(Collected data)
Segment Open

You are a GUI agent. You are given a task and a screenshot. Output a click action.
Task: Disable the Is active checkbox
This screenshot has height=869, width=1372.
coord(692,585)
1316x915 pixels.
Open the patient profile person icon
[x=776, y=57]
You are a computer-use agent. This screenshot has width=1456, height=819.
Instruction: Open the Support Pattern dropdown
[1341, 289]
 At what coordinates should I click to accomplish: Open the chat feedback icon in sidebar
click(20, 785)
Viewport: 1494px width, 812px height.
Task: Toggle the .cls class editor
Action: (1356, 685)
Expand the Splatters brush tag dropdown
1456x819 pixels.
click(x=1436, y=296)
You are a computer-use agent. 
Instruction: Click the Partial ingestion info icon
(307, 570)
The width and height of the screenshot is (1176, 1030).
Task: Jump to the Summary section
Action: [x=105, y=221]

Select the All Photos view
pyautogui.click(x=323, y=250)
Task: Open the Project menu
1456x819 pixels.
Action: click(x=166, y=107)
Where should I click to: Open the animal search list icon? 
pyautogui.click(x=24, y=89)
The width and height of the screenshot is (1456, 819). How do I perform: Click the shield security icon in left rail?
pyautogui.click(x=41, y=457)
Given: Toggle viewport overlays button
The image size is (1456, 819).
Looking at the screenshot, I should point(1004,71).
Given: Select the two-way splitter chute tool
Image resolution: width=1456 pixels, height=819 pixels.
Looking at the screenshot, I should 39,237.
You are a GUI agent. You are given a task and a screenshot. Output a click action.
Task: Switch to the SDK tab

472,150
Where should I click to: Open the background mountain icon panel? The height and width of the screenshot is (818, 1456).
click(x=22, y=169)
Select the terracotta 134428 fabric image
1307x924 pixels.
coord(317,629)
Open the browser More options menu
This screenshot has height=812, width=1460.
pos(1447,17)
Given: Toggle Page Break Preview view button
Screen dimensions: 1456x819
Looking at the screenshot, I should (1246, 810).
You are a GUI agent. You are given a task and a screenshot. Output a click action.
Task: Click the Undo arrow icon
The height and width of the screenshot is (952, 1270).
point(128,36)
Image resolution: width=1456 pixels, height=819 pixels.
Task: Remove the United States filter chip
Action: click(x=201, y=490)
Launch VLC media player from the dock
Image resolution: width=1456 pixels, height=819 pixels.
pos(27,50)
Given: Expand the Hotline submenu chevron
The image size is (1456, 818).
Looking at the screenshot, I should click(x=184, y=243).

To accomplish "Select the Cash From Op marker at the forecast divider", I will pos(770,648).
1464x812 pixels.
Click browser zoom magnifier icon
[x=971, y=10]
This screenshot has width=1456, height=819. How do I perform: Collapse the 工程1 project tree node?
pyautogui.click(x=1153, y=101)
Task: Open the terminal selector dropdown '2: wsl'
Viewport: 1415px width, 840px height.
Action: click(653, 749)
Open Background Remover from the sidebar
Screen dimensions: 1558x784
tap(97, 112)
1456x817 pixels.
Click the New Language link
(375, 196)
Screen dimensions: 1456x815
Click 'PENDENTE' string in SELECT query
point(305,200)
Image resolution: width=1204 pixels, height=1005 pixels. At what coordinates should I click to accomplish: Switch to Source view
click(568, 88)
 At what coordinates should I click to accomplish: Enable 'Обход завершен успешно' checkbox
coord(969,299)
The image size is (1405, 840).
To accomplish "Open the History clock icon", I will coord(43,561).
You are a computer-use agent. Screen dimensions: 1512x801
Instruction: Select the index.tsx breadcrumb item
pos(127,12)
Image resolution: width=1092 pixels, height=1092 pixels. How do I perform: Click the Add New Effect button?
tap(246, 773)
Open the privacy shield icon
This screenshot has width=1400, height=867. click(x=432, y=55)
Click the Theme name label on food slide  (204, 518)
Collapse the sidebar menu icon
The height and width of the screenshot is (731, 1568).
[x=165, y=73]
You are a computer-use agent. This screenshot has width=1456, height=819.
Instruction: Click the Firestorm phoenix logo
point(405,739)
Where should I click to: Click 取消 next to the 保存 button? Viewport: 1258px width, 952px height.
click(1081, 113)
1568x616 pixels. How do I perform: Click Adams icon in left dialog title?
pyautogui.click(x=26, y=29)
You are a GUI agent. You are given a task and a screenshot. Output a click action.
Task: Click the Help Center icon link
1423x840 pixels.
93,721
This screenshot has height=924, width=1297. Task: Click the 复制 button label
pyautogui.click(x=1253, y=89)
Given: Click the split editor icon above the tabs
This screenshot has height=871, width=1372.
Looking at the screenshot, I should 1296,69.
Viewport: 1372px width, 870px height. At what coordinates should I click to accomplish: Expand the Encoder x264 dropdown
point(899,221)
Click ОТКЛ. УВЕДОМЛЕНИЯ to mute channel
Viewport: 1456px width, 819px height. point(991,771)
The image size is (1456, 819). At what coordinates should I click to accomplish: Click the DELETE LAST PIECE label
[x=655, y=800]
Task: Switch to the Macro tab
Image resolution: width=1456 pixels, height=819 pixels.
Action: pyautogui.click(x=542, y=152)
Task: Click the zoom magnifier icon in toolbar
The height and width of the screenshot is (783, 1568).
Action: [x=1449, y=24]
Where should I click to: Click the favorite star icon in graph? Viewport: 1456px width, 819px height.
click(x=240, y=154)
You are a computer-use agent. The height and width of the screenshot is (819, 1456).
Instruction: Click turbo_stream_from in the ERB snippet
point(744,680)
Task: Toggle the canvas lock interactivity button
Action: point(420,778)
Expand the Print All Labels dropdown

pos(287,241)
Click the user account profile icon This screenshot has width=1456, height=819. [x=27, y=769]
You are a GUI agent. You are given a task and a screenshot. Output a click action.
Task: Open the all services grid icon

Segment Closed

* **Prompt**
Only lines that hold the string "will" belong in the answer, so copy every one of them from the records.

* **Exercise answer**
To accomplish "Select the Cash From Op marker at the forecast divider", I will pos(770,648).
To accomplish "Open the History clock icon", I will coord(43,561).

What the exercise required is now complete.